Glitter- kids love it, big kids even more so, but it is sadly not so great for the environment. While we hate to be party poopers, we have to acknowledge that just because something is fun and beautiful, doesn’t mean it is good for us or the world around us.
This sparkly, magic dust was first used a staggering 30,000 years ago when flakes of mica were used to give cave paintings a more glittery appearance. Prehistoric humans even used powdered hematite, a sparkling mineral to give their faces a bit more sparkle. Nowadays we use glitter on our faces, bodies, hair, nails, and on fabric, paper, and even wood and metal.
Once used by glam rockers like David Bowie and Iggy Pop, now it has come back into mainstream fashion and is used in a variety of colours and sizes, as well as at festivals and music concerts.
So what’s the problem? The problem is that most glitter is made from polyethylene terephthalate and aluminium, the former which breaks down into microplastics, which then pose the risk of hormone disruption in humans and animals. According to some sources, glitter particles could take as long as 1000 years to biodegrade.

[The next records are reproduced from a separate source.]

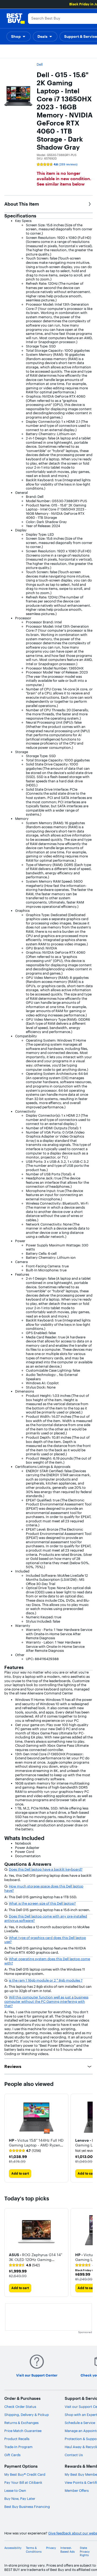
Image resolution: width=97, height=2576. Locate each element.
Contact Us (74, 2455)
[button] (18, 36)
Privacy (51, 2548)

While glitter particles are indeed tiny and you might think that the damage they cause is somewhat negligible when compared to plastic bags and bottles, we should still do what we can to reduce the amount of plastic we use. Several UK festivals have indeed proposed to ban all single use plastics by 2021 and the proposed ban includes plastic glitter.
But don’t panic, there is an alternative. On the market to meet the demands of glitter fans worldwide are a range of eco glitters made from biodegradable ingredients and plant products. Just as colourful, just as sparkly, and just as fun, but better for the environment, these glitters do the job and allow you to feel good without knowing you are contributing to the plastic crisis.